Lelaki asing itu hanya bisa menatap nyalang dengan kedua tangan terkepal kuat melihat gadis kurang ajar itu pergi begitu saja. Iris mata lelaki itu masih menatap mobil warna merah menyala yang kini mulai menjauh dari

hadapannya.

Berlin membuka kaca mobilnya lalu menjulurkan lidah mengejek kearah lelaki yang sempat berdebat dengannya tadi. Dan ia kembali memasukkan kepalanya dengan perasaan puas.

Darius Putra Dawson, itu adalah nama lengkap dari lelaki yang sempat berdebat dengan Berliana Frasisca Nelson.
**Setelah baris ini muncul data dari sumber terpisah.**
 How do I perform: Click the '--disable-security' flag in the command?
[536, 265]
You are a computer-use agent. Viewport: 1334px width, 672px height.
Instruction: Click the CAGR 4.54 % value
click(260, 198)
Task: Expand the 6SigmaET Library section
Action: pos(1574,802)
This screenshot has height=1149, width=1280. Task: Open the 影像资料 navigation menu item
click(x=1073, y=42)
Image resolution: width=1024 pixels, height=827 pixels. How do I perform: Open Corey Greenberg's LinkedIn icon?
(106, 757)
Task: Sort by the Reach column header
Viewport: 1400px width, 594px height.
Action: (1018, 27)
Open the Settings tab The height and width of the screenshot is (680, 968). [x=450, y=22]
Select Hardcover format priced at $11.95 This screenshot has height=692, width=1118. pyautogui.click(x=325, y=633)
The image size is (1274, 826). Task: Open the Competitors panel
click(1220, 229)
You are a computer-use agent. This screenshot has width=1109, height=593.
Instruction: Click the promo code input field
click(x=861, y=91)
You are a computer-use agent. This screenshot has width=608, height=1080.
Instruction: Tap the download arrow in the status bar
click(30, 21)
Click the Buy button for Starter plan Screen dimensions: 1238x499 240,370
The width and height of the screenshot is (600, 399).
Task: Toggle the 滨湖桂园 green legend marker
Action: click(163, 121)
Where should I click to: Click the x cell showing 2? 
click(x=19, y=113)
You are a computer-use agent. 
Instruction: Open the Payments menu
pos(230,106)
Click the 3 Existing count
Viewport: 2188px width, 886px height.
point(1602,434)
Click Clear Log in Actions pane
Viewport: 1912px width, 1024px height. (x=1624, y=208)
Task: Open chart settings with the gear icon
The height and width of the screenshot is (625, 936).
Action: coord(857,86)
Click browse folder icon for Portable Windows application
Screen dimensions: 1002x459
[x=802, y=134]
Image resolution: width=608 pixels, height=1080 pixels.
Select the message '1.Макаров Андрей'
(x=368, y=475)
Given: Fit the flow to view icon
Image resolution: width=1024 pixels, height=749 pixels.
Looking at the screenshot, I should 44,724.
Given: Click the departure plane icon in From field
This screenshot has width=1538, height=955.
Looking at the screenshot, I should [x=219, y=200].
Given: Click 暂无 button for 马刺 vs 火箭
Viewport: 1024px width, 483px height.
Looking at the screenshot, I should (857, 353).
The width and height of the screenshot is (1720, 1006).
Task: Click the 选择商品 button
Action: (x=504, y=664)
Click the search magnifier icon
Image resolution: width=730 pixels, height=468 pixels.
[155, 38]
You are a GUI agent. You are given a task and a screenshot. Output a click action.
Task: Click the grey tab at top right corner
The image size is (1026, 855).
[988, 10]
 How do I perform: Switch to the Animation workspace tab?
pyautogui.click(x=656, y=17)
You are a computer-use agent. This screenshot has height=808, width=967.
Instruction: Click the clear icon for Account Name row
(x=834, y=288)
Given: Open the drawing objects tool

Darius, lelaki berusia 28 tahun warna mata hitam pekat dengan kulit putih dan tinggi sekitar 175 cm. Darius bukanlah orang sembarangan karena ia adalah pembisnis yang di bilang sangat sukses pada usianya yang masih belum genap 30 tahun, semua orang tunduk pada perintahnya tanpa terkecuali dan dia memiliki usaha ekspor-impor di terbesar di negara A.

Berliana Fransisca Nelson berusia 17 tahun, gadis remaja yang masih duduk di kelas tiga sekolah menengah ke atas ini adalah anak dari orang kaya di negara ini walaupun kekayaannya tidak bisa dibandingkan dengan Darius. Berlin selalu di manjakan oleh kedua orangtuanya dan apapun yang gadis remaja itu inginkan pasti akan ia dapatkan sebab ia adalah anak tunggal dari keluarga Nelson dan juga salah satu penerus di keluarga tersebut.

Darius menatap tajam kearah lelaki yang baru saja membungkukkan tubuh kearahnya. Lelaki berusia 25 tahun ini adalah bernama

Finn-asisten keperayaan Darius meskipun usianya lebih muda 3 tahun dari, Darius

akan tetapi kemampuannya tidak bisa di remehkan oleh lawan.

"Cari tahu siapa gadis itu!" usai memberikan perintah Darius langsung berbalik arah.

Finn segera mendahului langkah Darius lalu membukakan pintu mobil untuk majikannya tersebut. Finn mengangkat kedua pundaknya setelah melihat kesekitar jalanan, tidak ada siapapun di sana akan tetapi ini bukan masalah yang sulit untuk dapat di tangani oleh Asisten itu.